Humanitarian Story: Abdel Rahman Salah… “The Sheikh of Prisoners” Who Resisted Restraints Until His Heartbeat Stopped!

Jenin – Media Office:

Abdel Rahman Salah, nicknamed “The Sheikh of Prisoners,” was not just a number in a long record of Palestinian detainees, but an extraordinary story of steadfastness that embodied the suffering of Palestinian prisoners in Israeli occupation prisons. His story exposed the brutal reality of deliberate medical neglect, systematic humiliation, and slow death.

Abdel Rahman was born in the city of Jenin in 1954 and was first arrested in June 2002 following the events of the Jenin massacre. He was sentenced to 25 years in prison. Although the years in prison weighed heavily on his thin body, they did not break his determination. He was released in 2011 as part of the “Dignity of the Free” deal, but the occupation re-arrested him in 2014, disregarding his age or health condition, and re-imposed an unjust 25-year sentence.

Inside the dark cells, Abdel Rahman lived a tragic humanitarian condition; he had only 5% vision and suffered from chronic diseases and mobility impairments. Instead of receiving medical care, he was stripped of his cane and glasses and was forced to crawl or lean against walls, while occupation soldiers mocked his disability and beat him while he was tied to a wheelchair and blindfolded, despite his near blindness.

Rasha speaks with pain:

“My father could not walk without the help of two people. When they took him to a medical appointment or a lawyer session, they would beat him and say: You’re pretending to be disabled!”

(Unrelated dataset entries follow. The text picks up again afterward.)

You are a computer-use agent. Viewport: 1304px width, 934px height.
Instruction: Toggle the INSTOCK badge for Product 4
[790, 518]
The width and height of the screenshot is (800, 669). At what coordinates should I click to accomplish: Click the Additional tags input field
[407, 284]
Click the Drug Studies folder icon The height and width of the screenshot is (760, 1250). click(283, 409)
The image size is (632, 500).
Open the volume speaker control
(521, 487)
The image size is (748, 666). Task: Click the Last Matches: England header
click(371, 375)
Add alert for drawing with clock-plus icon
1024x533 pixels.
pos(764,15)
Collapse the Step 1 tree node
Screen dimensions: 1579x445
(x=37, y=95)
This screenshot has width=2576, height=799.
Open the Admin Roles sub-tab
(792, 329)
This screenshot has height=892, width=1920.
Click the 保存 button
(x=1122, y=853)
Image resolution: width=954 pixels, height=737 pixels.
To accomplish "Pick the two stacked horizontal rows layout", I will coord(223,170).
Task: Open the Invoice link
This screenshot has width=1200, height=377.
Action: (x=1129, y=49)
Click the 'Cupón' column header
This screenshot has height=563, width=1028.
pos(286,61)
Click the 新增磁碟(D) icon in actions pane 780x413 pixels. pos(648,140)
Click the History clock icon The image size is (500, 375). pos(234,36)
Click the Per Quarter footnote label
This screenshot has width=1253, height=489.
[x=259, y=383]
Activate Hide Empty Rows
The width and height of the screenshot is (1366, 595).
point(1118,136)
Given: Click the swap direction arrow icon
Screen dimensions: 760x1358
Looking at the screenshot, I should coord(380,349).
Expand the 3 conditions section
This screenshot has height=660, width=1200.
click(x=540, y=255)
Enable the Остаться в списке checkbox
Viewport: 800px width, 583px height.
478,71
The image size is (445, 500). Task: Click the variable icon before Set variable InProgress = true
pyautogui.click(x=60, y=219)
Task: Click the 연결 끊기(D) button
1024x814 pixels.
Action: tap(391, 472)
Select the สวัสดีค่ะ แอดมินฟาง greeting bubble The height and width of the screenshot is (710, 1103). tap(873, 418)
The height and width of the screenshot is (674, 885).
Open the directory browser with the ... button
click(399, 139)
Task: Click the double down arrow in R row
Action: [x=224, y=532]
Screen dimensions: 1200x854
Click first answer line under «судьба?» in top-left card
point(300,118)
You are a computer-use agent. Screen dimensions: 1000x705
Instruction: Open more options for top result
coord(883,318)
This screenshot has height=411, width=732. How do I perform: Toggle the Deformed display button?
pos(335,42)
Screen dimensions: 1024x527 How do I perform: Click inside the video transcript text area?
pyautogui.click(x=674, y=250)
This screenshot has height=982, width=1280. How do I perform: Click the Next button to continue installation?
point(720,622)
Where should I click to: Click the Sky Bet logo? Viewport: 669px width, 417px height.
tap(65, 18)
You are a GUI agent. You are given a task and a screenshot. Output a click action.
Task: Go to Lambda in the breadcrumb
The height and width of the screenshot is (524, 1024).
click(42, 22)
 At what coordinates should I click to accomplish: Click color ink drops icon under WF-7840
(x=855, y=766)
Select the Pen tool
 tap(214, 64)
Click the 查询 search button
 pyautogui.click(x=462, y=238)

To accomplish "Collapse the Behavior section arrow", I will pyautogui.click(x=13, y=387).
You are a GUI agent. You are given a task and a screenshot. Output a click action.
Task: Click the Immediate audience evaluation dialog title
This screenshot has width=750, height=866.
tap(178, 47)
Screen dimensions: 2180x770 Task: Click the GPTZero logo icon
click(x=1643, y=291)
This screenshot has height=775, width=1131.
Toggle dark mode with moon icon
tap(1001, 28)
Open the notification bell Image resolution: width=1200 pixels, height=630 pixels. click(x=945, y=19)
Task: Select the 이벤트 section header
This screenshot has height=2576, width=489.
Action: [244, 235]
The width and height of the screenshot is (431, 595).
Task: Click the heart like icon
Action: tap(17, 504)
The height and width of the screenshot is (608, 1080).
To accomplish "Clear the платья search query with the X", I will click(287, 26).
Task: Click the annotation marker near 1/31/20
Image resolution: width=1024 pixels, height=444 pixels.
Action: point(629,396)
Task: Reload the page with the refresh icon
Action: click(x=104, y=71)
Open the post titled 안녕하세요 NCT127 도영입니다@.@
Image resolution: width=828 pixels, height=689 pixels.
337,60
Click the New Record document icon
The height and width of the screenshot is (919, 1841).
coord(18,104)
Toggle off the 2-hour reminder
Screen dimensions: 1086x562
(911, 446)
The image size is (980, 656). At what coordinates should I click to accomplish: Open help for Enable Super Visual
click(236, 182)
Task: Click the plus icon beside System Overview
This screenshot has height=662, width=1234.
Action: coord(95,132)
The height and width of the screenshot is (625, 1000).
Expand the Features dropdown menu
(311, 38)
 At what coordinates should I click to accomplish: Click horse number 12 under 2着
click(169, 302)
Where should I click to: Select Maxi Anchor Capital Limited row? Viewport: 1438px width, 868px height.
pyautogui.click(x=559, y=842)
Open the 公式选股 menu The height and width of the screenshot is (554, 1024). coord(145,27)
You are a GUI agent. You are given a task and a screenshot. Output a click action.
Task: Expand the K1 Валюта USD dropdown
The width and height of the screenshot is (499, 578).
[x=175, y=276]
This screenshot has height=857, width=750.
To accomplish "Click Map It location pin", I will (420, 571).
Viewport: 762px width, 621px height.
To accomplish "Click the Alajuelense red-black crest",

In Ramla prison hospital, which is supposed to be a medical facility, the “Sheikh of Prisoners” experienced a different kind of detention. He did not receive treatment but was subjected to severe beating, causing a serious head injury that made him lose his memory for months. Nevertheless, his family was allowed to visit him only once during his years of detention, and no medical or human rights institution was permitted to monitor his condition.

Today, after his release as part of the “Freedom Storm” deal, Abdel Rahman has not been granted full freedom. Instead, he was forcibly exiled to Cairo, where he currently resides in Palestine Hospital, struggling with illness and a weary memory far from his homeland and family. Even his son-in-law, who accompanied him to Egypt to care for him, was involved in an accident and now also needs medical care, adding more pain to the family.

The story of Abdel Rahman Salah is not an individual case; it is a stark example of what more than 15,000 Palestinian prisoners endure in the occupation prisons, where they are deprived of the most basic rights: healthy food, medical treatment, suitable clothing, rest, and dignity. Scabies, skin diseases, joint and respiratory illnesses spread among them with no medical response worth mentioning.

A message to the world:

“Save what remains of humanity in the occupation prisons.” The issue is no longer just legal or political; it is an urgent call to save lives crushed daily under neglect, racism, and cruelty.

This is the story of the Sheikh of Prisoners, Abdel Rahman Salah, which obliges us all to renew attention to the file of sick prisoners and carry this file to every international platform and forum. The prisoners do not ask for the impossible… only the minimum of life.